→ **TEXT EXTRACT**
PopeWatch: Priorities

Here is the response thus far of Pope Francis in regard to the United States Supreme Court mandating gay marriage:


In other news, the Pope has appointed Left wing activist Naomi Klein to co-chair a Vatican conference on the environment.  Klein views climate change as an opportunity to ditch capitalism:

Klein is likely to be a highly controversial choice as co-chair, not only because it is unusual to see a non-religious figure leading sessions in the Vatican, but because she is staunchly socialist in her outlook: her most recent book is entitled This Changes Everything: Capitalism vs. the Climate.

In it, she insists that the only way to save the planet from annihilation by climate change is to abandon capitalism. “In order for us to make the kind of progress we need to make in the short amount of time we have left we must confront the reigning, unquestioned ideology that sees privatization as always good, and doesn’t question the logic of austerity, doesn’t question the logic of pro-corporate, free trade deals that have stood in the way of progress on climate,” she told Macleans last year.

“That’s not necessarily the most popular message. But emissions are up 61 percent since we started trying to fix this problem in the early 1990s. Obviously, that strategy isn’t working.”

Her views chime with those of the Pope, who used the 180-page encyclical to call on rich countries to hand over large sums of money to poor countries as payment for their “grave social debt”.

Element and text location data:

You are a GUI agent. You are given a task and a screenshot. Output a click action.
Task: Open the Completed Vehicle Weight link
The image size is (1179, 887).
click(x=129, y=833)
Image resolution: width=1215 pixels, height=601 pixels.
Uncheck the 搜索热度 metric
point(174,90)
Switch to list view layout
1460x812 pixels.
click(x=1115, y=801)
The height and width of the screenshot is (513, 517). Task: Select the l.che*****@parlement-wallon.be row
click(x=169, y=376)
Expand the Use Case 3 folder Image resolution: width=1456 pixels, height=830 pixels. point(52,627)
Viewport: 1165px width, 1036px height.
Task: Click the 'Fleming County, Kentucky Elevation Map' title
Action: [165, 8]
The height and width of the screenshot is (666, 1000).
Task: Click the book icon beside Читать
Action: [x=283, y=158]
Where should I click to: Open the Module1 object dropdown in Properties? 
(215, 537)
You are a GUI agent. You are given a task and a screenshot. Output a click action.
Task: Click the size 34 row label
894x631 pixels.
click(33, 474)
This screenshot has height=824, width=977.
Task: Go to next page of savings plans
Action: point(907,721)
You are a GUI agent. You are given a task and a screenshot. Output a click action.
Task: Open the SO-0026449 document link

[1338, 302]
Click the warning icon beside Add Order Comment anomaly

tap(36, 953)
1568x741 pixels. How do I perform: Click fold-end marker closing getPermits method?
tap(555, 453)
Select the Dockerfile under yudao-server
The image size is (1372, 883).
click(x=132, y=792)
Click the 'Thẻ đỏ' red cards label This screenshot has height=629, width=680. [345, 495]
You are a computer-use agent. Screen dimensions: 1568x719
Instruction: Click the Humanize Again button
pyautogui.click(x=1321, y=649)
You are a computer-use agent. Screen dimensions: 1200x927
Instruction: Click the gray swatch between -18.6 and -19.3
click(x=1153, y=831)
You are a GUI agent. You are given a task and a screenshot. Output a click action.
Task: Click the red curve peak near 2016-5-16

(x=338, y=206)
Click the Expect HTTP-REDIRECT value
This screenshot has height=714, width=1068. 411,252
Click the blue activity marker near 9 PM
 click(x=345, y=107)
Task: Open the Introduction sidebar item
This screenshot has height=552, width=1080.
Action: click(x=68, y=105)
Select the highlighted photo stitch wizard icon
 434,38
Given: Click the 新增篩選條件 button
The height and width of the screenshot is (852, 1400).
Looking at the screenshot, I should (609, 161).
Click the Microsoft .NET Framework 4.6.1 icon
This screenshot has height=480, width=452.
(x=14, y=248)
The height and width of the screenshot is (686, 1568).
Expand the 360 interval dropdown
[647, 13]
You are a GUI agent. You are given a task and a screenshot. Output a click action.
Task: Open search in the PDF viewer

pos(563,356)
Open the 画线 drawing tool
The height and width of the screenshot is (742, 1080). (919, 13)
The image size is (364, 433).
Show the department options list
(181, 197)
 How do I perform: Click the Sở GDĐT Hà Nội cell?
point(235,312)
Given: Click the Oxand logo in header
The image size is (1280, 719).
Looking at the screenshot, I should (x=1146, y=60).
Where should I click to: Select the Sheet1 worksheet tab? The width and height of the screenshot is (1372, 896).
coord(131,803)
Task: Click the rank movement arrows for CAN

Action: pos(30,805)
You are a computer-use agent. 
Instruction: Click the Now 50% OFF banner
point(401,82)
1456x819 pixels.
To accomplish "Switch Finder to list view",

→ **WRITTEN TASKS**
A. In the PopeWatch post, what is the title of Naomi Klein's most recent book?
B. Carry on the PopeWatch post from the point at which it stops.

→ **TASK-BY-TASK ANSWERS**
A. This Changes Everything: Capitalism vs. the Climate

B.
“The foreign debt of poor countries has become a way of controlling them, yet this is not the case where ecological debt is concerned,” Francis wrote. “In different ways, developing countries, where the most important reserves of the biosphere are found, continue to fuel the development of richer countries at the cost of their own present and future.

“The developed countries ought to help pay this debt by significantly limiting their consumption of non-renewable energy and by assisting poorer countries to support policies and programmes of sustainable development.”

Klein has praised the Pope for that stance, telling the Observer: “The fact that they invited me indicates they’re not backing down from the fight. A lot of people have patted the pope on the head, but said he’s wrong on the economics. I think he’s right on the economics.”

She added that the Pope’s unique position as a “moral voice” gave him leverage to unite campaigners fighting for a common goal. “The holistic view of the encyclical should be a catalyst to bring together the twin economic and climate crises, instead of treating them separately,” she said.

And she tacitly accused his detractors of racism, suggesting that the Pope was being opposed on the economic arguments because he’s from the Southern hemisphere, saying: “There are a lot of people who are having a lot of trouble in realising there is a voice with such global authority from the global south. That’s why we’re getting this condescending view, of ‘leave the economics to us’,”

Unfortunately for Klein (and the Pope), her writing makes it clear that she has little grasp of basic concepts used in science such as cause and effect or numbers. Four years ago she attended the Heartland Institute’s climate conference in order to critique it.

The Australian climate blogger Jo Nova quickly and comprehensively destroyed her critique, however, saying: “Naomi Klein was the wrong person to send to a heavy-weight science conference  — in “Capitalism vs Climate” she notices hundreds of details, but they’re all the wrong ones.

“The lights are on and no brain is home.  Unpack the loquacious pencraft and we wallow in innumerate arguments that confuse cause and effect, peppered with petulant name-calling. She can throw stones, but she can’t count past “one”.”

Go here to Breitbart to read the rest.  The Vatican has its priorities, and defending marriage is obviously near the bottom, while bashing capitalism is near the top.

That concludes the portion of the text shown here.